| Documentfragment |

....

Aan de verdachte is na wijziging van de tenlastelegging ten laste gelegd, dat
hij op of omstreeks 8 oktober 2010 en/of 9 oktober 2010 in de gemeente Hoorn opzettelijk (en met voorbedachten rade) [slachtoffer] van het leven heeft beroofd, immers heeft verdachte met dat opzet (en na kalm beraad en rustig overleg),
(meermalen) met zeer veel kracht op/tegen het hoofd en/of de borst en/of de buik en/of elders op/tegen het lichaam van die [slachtoffer] gestompt en/of geslagen (met en/of tegen [een] object[en]) en/of geduwd en/of getrapt en/of geschopt en/of met haar lichaam gegooid (tegen [een] object[en]) en/of (een) object(en) tegen haar lichaam gegooid, althans heftig (uitwendig) (mechanisch) (botsend) geweld gepleegd/toegepast tegen het lichaam van die [slachtoffer],
tengevolge waarvan voornoemde [slachtoffer] is overleden;
Subsidiair, indien het vorenstaande onder 1 niet tot een veroordeling mocht of zou kunnen leiden:
hij op of omstreeks 8 oktober 2010 en/of 9 oktober 2010 in de gemeente Hoorn aan een persoon genaamd [slachtoffer] (te weten zijn echtgenote), opzettelijk (en met voorbedachte rade) zwaar lichamelijk letsel (te weten vele/meerdere ribbreuken en/of een verscheuring van de lever en/of de milt en/of de bijnier en/of de dunne darm en/of de weke delen in de buik en/of de linker longwortel), heeft toegebracht, door deze opzettelijk (en na kalm beraad en rustig overleg)
(meermalen) met zeer veel kracht op/tegen het hoofd en/of de borst en/of de buik en/of elders op/tegen het lichaam van die [slachtoffer] te stompen en/of te slaan (met en/of tegen [een] object[en]) en/of te duwen en/of te trappen en/of te schoppen en/of met haar lichaam te gooien (tegen [een] object[en]) en/of (een) object(en) tegen haar lichaam te gooien, althans heftig (uitwendig) (mechanisch) (botsend) geweld toe te brengen,
terwijl dat feit de dood van die [slachtoffer] ten gevolge heeft gehad;
Voorzover in de tenlastelegging taal- en/of schrijffouten voorkomen, leest de rechtbank deze verbeterd. Blijkens het verhandelde op de terechtzitting is de verdachte daardoor niet geschaad in zijn verdediging.
De rechtbank heeft vastgesteld dat de dagvaarding geldig is, dat zijzelf bevoegd is tot kennisneming van de zaak, dat het openbaar ministerie ontvankelijk is in zijn vervolging en dat er geen redenen zijn voor schorsing van de vervolging.

....

| Geselecteerde regels |
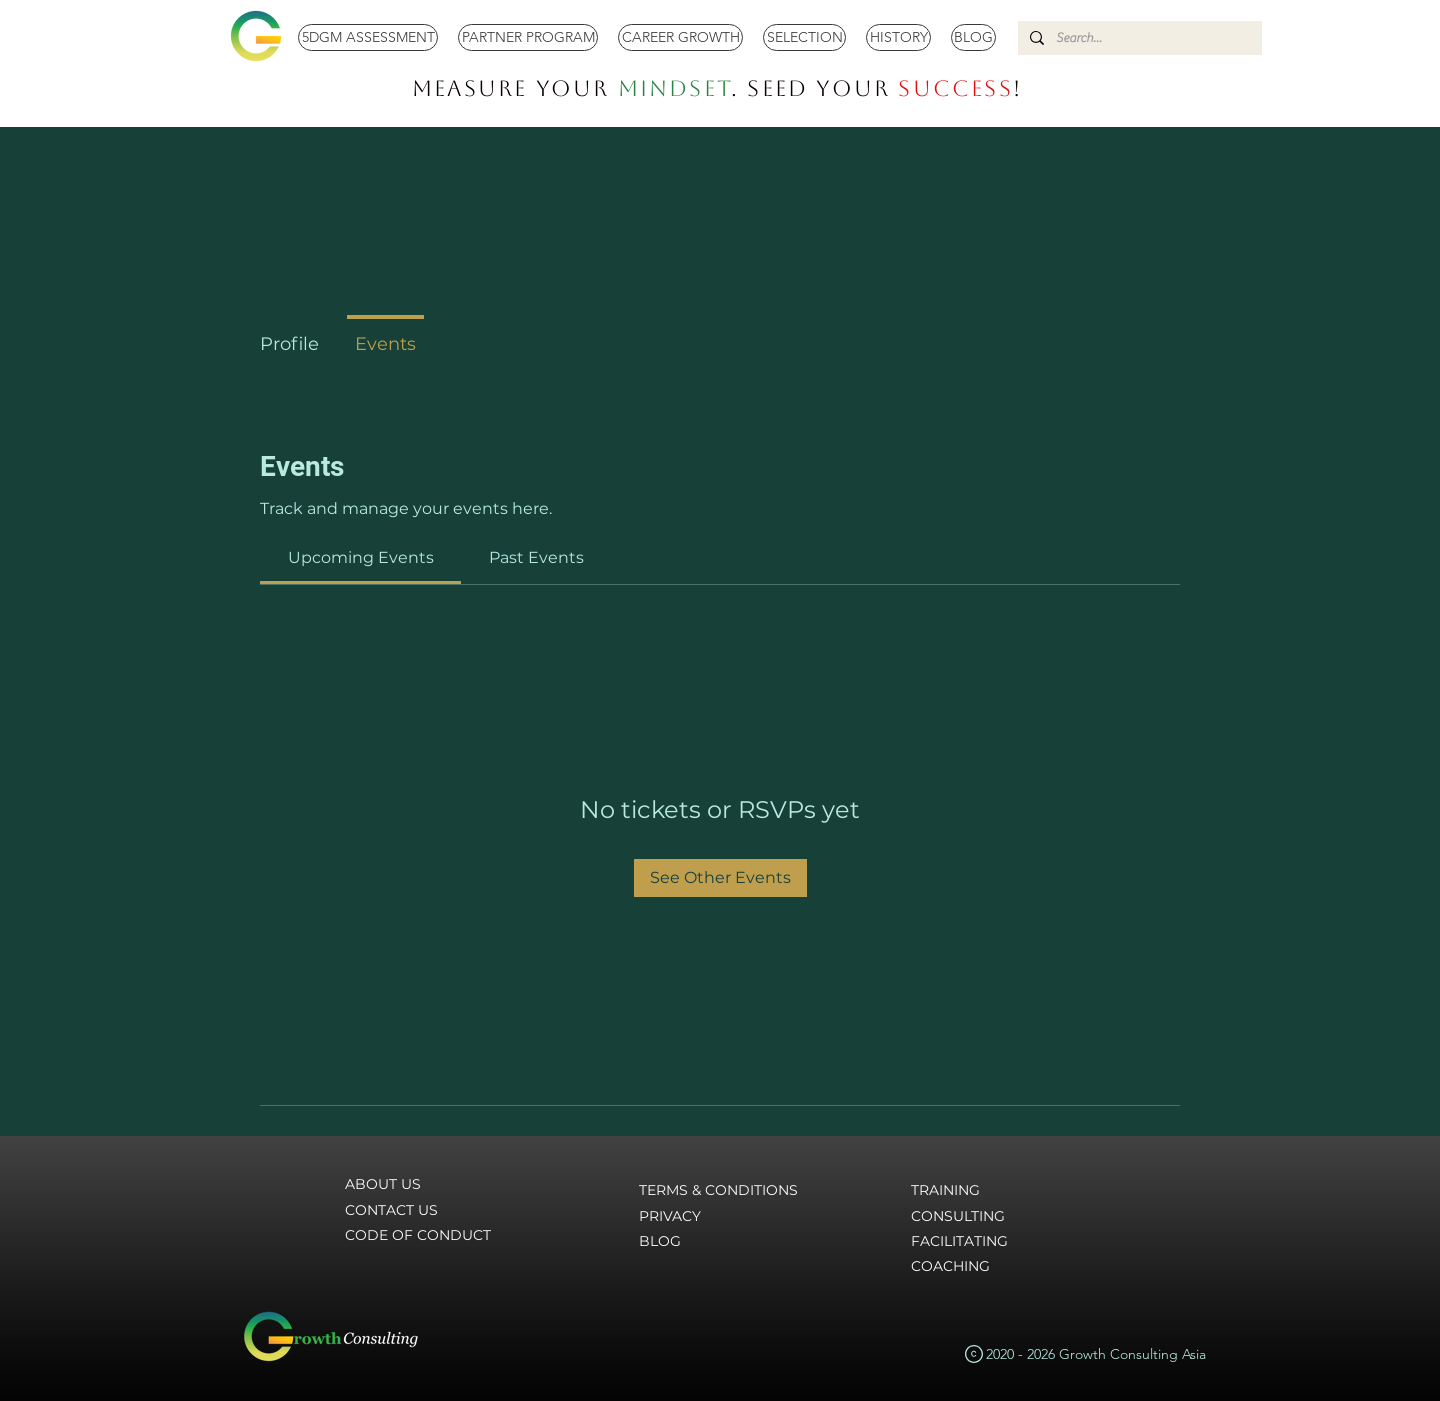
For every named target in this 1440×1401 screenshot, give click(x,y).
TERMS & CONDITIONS (718, 1190)
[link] (361, 557)
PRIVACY (670, 1216)
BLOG (660, 1241)
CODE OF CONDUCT (418, 1235)
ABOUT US (383, 1184)
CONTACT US (391, 1210)
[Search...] (1138, 38)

....

| Opdracht 1 |
Beantwoord over de tekst over de tenlastelegging:
(a) In welke gemeente zou het feit zijn gepleegd?
(b) Wie was [slachtoffer] van de verdachte volgens de subsidiaire tenlastelegging?
(c) Wat doet de rechtbank met taal- en schrijffouten in de tenlastelegging?
| Opdracht 2 |
Zet de tekst over de tenlastelegging voort na de laatste zin.

| Antwoord 1 |
(a) In de gemeente Hoorn.
(b) Zijn echtgenote.
(c) De rechtbank leest ze verbeterd.

| Antwoord 2 |
4. Overwegingen ten aanzien van het bewijs
Op 9 oktober 2010 in de vroege ochtend heeft de verdachte naar de 112 alarmlijn gebeld om te zeggen dat zijn vrouw gestorven is en hij hulp nodig heeft. In het emotionele en verwarde gesprek met de meldkamer zegt hij in de poolse taal dat hij denkt dat hij zijn vrouw heeft gedood.
Door ambulancebroeders wordt vervolgens in de woning van verdachte het levenloze lichaam van de echtgenote van verdachte aangetroffen. Bij sectie van het lichaam is vastgesteld dat het slachtoffer overleden is door uitgebreide inwendige letsels. Deze letsels zijn bij leven ontstaan door inwerking van heftig uitwendig mechanisch botsend geweld.
De verdachte heeft bij de politie en op de terechtzitting verklaard dat hij weet dat hij zijn vrouw in haar gezicht heeft geslagen en dat hij haar, terwijl zij uit haar neus bloedde, de douche in heeft geduwd en dat zij daarbij is gevallen.
De rechtbank dient te beoordelen of de tijdens de sectie bij het slachtoffer vastgestelde uitgebreide inwendige letsels waaraan het slachtoffer is overleden, door verdachte zijn toegebracht. De rechtbank dient, indien zij die vraag bevestigend beantwoordt, tenslotte te beoordelen hoe het door de verdachte toegepaste geweld dient te worden gekwalificeerd.
B. Standpunt van de officier van justitie
De officier van justitie heeft zich op het standpunt gesteld dat de verdachte dient te worden vrijgesproken van de impliciet primair ten laste gelegde moord. De officier van justitie stelt zich voorts op het standpunt dat wettig en overtuigend bewezen is de impliciet primair ten laste gelegde doodslag.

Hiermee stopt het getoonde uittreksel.